## WHAT YOU HAVE TO DO
The entries that follow must be given again exactly, with no pictures kept.

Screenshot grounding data

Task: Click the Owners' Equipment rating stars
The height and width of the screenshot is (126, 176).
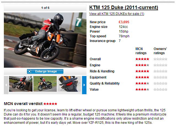Action: [160, 77]
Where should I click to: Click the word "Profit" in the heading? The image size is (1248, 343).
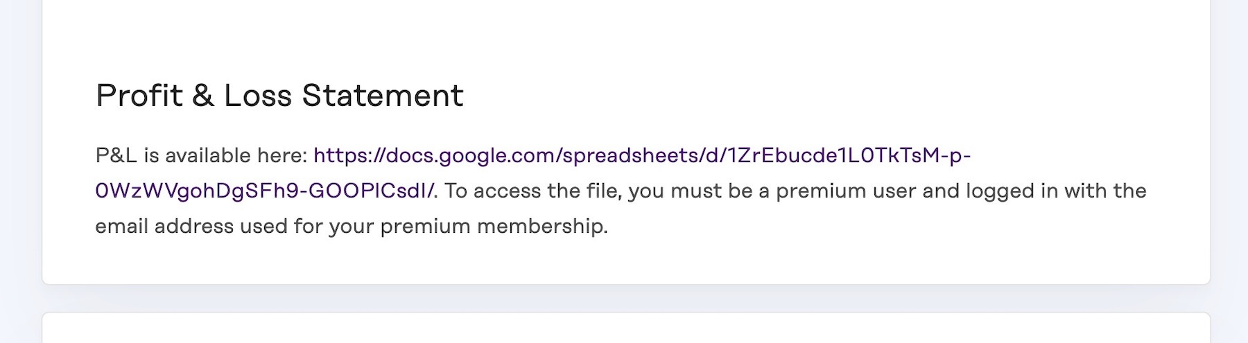pyautogui.click(x=139, y=96)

## REPLY
Task: Click the Owners' Equipment rating stars
The height and width of the screenshot is (126, 176).
Action: [160, 77]
Where should I click to: Click the word "Profit" in the heading? The image size is (1248, 343).
pyautogui.click(x=139, y=96)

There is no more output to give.